Dáil debates

Wednesday, 15 December 2010

Credit Institutions (Stabilisation) Bill 2010: Second Stage

 

4:00 pm

Photo of Michael NoonanMichael Noonan (Limerick East, Fine Gael)

I am concerned about the role of the Governor of the Central Bank under this legislation. I would have expected resolution legislation to have conferred the special powers on the Governor of the Central Bank, rather than on the Minister. In this Bill the special powers are conferred on the Minister on all occasions. There is a section which states that the independence of the Governor of the Central Bank is not affected, but the powers taken by the Minister and the lack of additional powers being given to the Governor of the Central Bank are quite noticeable.

There is a curious section which provides that the relationship between the Governor of the Central Bank and the Minister will be specified in writing. I understood that under the Central Bank Acts the Governor of the Central Bank was independent in the exercise of his functions. How can that be squared with the provision in this Bill which states that the relationship in respect of the provisions of the Bill will be specified in writing by the Minister? It appears to suggest that the Minister will, from time to time, give written instructions to the Governor of the Central Bank and he will have no recourse but to obey them. That is a peculiar restatement of the relationship with the Governor of the Central Bank, given that one of the pillars of our fiscal and monetary system was the independence of the Central Bank.

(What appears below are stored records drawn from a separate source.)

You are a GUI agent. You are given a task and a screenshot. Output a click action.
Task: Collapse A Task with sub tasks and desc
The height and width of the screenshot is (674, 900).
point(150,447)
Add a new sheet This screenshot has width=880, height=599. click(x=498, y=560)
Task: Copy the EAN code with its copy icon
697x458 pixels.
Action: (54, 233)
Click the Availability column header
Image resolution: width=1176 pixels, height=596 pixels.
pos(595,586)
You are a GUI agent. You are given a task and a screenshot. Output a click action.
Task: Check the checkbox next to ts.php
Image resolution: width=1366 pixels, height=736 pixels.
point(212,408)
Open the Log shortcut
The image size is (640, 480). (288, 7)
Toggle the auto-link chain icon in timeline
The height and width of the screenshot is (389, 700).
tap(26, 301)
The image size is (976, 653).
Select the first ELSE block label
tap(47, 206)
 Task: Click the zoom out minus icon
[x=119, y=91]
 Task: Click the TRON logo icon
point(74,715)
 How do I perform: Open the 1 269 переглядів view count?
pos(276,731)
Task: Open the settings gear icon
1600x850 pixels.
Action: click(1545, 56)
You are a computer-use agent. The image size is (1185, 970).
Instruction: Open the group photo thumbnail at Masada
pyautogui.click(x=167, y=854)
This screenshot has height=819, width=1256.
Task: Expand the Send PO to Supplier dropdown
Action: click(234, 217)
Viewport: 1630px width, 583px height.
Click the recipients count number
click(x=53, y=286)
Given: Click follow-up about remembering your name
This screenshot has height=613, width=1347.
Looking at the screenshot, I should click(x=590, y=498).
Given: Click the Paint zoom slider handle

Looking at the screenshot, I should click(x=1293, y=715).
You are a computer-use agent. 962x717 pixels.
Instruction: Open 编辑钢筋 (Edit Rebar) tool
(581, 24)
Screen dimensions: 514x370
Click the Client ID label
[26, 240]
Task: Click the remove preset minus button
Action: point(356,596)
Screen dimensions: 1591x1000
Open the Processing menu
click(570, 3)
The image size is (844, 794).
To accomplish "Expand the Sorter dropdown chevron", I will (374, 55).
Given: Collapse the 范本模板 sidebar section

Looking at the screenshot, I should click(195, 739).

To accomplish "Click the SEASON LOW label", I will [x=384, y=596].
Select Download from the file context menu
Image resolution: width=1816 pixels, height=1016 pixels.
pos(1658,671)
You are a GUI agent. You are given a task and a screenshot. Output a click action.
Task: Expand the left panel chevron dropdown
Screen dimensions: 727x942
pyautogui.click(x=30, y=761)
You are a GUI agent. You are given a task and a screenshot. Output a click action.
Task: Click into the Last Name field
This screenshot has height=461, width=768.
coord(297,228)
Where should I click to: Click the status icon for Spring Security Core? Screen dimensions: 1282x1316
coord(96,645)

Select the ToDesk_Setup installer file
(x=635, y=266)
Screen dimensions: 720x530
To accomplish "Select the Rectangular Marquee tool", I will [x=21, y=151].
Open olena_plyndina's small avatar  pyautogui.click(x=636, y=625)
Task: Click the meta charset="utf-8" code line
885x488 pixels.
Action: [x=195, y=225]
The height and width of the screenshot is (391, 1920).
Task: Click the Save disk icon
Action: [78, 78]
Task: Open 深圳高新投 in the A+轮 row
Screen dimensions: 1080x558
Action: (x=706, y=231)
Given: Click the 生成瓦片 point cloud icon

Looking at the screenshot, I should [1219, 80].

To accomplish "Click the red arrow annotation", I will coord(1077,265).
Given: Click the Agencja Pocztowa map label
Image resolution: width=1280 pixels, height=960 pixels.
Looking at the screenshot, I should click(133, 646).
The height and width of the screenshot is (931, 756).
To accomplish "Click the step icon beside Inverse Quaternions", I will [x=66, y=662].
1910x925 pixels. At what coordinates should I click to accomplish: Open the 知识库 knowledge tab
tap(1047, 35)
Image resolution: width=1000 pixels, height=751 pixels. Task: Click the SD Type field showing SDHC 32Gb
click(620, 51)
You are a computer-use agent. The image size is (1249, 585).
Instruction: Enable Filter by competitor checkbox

There is a provision under which direction orders may be issued by the Minister from time to time. However, the Minister appears to be doubtful about the legality of what he is doing because in all the instances where he is taking powers, he is providing for recourse to the High Court to underpin his actions under the legislation. The High Court has little power to overturn what the Minister is doing but it is as if the Minister is nervous on constitutional grounds and each time he provides for a power which will be exercised at his discretion, there is a parallel provision providing for the Minister to go to the High Court to get it authorised. It appears to be an attempt to put the Minister's actions beyond constitutional challenge and I am not sure that is an appropriate way to legislate in this case.

The Minister is careful to pitch everything so it is in accordance with EU Directive 2001/24 of the European Parliament and Council of April 2001, the credit institutions winding up directive, CIWUD. I understand why he does that and it is appropriate to do so. Obviously, his actions must have the force of law across the Union and must be consistent with this directive. However, is it also in accordance with the law in the United States and the United Kingdom, in particular, and in other jurisdictions? There is a provision dealing with subordinated debt. In circumstances where part of the assets of Irish credit institutions are subject to US and UK law, Chapter 15 provisions should apply in the United States and the provisions in English law similar to examinership would apply in the UK. There is a possibility that the Minister will take power to move against the providers of subordinated debt and find that they will move against assets of the banks in the UK or the US unless the Minister has proofed it sufficiently that his actions are recognised under the provisions of Chapter 15 and UK law. However, the Minister has hitched his wagon to the CIWUD directive, which probably has the force of law in the UK but not in the United States of America.

There are various other provisions which my colleagues will discuss. In section 51, the Minister makes an attempt to protect in law the actions he is taking against those employees of the banks, especially AIB, who have received bonuses. On first reading, the provision appears to be cosmetic rather than having any effect. Deputy Burton already pointed out on the Order of Business that it appears to be doubtful from a constitutional point of view. I have a slightly different view. The Minister's legal empowerment arises from the letter he sent to the board of directors of AIB and he is relying on force majeure concepts to carry it through. This is a cosmetic provision in the legislation to give respectability to that letter, which was relying on far older and more forceful concepts.